One of the best things about the Cromwell is its location, and after a satisfying dinner at Giada, we took a nighttime stroll to nearby properties located mid-Strip before heading back to our room to crash for the night. Our room was dark, and we fell asleep easily but soon awoke to the pumping bass of Drai's, the Cromwell's nightclub located on the top floor of the property. For hours, the loud music pounded through our room, rattling the bottles in our mini fridge. (Hall acknowledged that, while many of the upper rooms offer fantastic views of the Strip, they are in close proximity to the nightclub. "For guests impacted by noise level, we recommend requesting a lower floor," she said.)

I left the Cromwell feeling unrested and wouldn't eagerly return for another night's attempt at sleep, but for those who want to hit up the Strip's nightlife experiences, this may be the ideal Strip property: not too overwhelming, small enough to offer quality service and amenities and perfectly situated to explore all that's happening in the heart of Las Vegas Boulevard.

The exterior of Giada at the Cromwell, the first restaurant by Food Network personality Giada De Laurentiis.
The exterior of Giada at the Cromwell, the first restaurant by Food Network personality Giada De Laurentiis.

Nobu Hotel

One-of-a-kind twist: In-room dining menu from famed chef Nobu Matsuhisa, including several breakfast items.

If we weren't looking for it, we would have walked right past the Nobu Hotel's front desk. The hotel's lobby area is located in the heart of Caesars Palace, tucked away off a walkway linking the two areas of the resort's casino. It consists of one small desk and a bank of three elevators, and the welcome we received was warm and genuine, not at all like one sometimes experienced at big casino resorts.

Though it is very much located within Caesars Palace, the Nobu Hotel is a property all its own. The front desk employees also serve as concierge, happily answering questions I had about dinner plans and additional amenities, such as complimentary morning coffee and tea served in a communal lounge. After showing us how to use the room key to operate the high-tech elevators, we were on our way to the room.

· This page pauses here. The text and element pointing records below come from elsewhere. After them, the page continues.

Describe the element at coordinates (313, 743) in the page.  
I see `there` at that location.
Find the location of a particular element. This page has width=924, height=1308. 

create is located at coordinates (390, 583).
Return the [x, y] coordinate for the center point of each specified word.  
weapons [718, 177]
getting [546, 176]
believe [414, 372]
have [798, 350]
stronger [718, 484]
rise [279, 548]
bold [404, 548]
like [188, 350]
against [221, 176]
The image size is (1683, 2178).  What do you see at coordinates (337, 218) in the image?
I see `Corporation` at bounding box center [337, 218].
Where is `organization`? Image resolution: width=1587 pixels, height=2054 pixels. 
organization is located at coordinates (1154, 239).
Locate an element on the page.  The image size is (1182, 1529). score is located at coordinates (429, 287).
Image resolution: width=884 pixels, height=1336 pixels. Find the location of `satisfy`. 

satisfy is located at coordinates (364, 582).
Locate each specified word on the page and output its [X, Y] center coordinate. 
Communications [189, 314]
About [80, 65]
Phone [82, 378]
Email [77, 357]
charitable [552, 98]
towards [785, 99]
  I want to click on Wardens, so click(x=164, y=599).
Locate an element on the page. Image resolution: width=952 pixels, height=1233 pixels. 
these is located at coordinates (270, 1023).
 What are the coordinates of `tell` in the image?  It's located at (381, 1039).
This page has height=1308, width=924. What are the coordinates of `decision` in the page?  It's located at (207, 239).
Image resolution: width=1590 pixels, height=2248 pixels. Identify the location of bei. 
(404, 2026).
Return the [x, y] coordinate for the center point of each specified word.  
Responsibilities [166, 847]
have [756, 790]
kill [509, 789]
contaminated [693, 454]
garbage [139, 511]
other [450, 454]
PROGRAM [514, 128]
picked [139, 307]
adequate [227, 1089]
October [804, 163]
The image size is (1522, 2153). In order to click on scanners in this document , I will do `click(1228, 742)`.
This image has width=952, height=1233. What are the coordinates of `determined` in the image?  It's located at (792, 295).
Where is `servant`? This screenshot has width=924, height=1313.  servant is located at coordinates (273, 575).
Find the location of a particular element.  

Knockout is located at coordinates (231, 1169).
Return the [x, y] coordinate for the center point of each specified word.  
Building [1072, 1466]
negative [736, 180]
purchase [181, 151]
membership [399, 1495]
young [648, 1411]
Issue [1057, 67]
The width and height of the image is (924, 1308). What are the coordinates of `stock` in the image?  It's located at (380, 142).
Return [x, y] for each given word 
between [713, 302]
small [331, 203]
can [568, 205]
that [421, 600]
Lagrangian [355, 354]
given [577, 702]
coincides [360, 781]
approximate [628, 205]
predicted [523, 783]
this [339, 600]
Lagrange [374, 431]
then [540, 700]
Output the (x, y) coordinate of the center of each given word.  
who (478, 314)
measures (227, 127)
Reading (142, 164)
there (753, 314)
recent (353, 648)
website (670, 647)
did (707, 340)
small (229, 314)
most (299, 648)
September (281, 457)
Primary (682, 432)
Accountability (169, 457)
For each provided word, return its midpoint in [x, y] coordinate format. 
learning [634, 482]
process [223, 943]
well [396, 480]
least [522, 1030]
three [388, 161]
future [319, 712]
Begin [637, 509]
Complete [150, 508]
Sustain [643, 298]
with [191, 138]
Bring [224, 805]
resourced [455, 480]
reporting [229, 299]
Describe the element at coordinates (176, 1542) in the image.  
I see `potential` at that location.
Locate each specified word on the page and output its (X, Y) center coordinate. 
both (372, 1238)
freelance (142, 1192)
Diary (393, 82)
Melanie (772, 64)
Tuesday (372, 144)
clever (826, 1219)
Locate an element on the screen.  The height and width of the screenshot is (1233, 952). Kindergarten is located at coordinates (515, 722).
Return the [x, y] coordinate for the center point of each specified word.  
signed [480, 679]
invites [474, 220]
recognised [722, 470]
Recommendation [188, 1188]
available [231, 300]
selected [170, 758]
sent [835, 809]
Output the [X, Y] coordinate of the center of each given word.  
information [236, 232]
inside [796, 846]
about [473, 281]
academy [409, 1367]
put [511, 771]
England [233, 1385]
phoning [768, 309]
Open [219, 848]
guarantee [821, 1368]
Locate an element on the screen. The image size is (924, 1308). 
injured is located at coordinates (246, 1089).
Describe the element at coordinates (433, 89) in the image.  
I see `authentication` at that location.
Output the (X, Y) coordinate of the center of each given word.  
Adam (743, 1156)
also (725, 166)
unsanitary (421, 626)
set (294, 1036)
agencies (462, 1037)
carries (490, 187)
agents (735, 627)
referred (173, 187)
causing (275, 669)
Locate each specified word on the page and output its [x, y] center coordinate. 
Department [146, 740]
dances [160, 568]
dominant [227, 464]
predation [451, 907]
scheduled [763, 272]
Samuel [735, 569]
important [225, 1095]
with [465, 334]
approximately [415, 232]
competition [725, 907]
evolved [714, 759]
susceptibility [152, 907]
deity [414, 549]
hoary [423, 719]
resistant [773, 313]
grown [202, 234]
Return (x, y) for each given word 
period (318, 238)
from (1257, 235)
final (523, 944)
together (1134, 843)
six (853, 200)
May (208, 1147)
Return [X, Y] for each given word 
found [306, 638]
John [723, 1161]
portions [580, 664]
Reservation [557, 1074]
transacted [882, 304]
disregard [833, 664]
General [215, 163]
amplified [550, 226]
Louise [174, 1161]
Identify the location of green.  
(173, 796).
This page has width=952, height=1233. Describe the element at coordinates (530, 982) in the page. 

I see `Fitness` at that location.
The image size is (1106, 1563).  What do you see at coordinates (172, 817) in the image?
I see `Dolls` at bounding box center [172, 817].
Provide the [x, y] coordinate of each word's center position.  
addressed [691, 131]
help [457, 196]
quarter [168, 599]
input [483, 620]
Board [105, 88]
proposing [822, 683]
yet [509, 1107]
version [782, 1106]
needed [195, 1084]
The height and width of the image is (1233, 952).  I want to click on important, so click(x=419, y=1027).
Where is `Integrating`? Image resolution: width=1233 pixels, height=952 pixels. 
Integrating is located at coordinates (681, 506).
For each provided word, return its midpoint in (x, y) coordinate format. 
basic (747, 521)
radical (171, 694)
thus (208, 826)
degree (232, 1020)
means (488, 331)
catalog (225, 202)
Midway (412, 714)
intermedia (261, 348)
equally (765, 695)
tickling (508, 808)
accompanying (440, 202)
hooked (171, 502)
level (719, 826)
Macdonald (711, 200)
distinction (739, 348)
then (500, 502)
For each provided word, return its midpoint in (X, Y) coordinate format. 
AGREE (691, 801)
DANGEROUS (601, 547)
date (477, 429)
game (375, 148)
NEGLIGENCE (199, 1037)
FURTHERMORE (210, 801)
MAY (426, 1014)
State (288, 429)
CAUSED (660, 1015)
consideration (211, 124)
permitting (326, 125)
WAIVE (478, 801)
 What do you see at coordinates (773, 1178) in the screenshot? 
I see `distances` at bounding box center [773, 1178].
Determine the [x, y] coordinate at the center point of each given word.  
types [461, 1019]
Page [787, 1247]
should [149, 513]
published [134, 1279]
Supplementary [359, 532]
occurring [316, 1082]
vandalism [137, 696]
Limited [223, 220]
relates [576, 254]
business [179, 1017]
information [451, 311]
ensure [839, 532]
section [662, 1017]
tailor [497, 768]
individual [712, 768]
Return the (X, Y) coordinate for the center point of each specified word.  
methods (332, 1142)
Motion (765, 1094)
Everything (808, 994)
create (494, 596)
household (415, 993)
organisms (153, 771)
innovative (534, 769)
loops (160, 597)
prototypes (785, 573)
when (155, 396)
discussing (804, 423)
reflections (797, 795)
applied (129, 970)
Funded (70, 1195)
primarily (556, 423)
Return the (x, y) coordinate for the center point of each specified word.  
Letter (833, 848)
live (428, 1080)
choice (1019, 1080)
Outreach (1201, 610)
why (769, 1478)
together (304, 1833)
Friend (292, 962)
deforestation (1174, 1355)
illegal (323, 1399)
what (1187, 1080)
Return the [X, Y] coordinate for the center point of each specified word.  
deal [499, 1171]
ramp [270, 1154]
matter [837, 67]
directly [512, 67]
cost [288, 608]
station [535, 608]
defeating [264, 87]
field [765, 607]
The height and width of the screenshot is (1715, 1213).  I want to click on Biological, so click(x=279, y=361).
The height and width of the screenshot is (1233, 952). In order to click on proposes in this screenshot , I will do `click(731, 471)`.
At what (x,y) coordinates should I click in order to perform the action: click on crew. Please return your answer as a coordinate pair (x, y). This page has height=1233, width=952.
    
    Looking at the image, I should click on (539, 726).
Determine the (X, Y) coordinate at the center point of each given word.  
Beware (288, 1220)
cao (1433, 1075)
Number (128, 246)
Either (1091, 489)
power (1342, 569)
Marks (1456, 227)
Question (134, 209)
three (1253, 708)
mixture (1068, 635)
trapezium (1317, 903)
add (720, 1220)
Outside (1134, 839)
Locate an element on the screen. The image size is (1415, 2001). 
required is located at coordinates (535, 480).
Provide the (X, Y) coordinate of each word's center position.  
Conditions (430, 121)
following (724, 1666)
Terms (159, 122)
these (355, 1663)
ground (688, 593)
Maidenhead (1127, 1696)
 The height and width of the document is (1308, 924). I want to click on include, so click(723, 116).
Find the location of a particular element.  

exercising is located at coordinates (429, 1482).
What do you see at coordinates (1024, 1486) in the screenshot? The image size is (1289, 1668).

This is the world's first Nobu Hotel opened by chef Nobu Matsuhisa, and it embodies a clean, welcoming vibe.

A Nobu King room with a view.
A Nobu King room with a view.

The accommodations were roomy, with woven and wooden touches throughout. I loved the sitting area right under the window, which provided an awesome view of the Strip. The spacious bathroom had deep bowl sinks and an open, tiled shower.

It was comfortable and inviting, but we had dinner reservations at Nobu, the restaurant, which is located right off the small reception area. The restaurant can also be entered from Caesars Palace so, unlike the Delano, there isn't a restaurant or lounge that belongs strictly to the Nobu Hotel, but its design, which closes off several of the tables into private dining areas, makes it feel removed from the casino resort.

Though guests certainly don't have to dine at Nobu while staying at the hotel, it certainly helps bring the entire experience together. After a long, leisurely meal (made complete with the restaurant's famous jalapeno yellowtail dish), we headed back up to the room, where we hunkered down on the sofa for a comfortable evening in.

Evening bled into the nighttime hours, and the room at the Nobu Hotel wrapped me up like a warm, dark, quiet blanket when I finally fell into bed.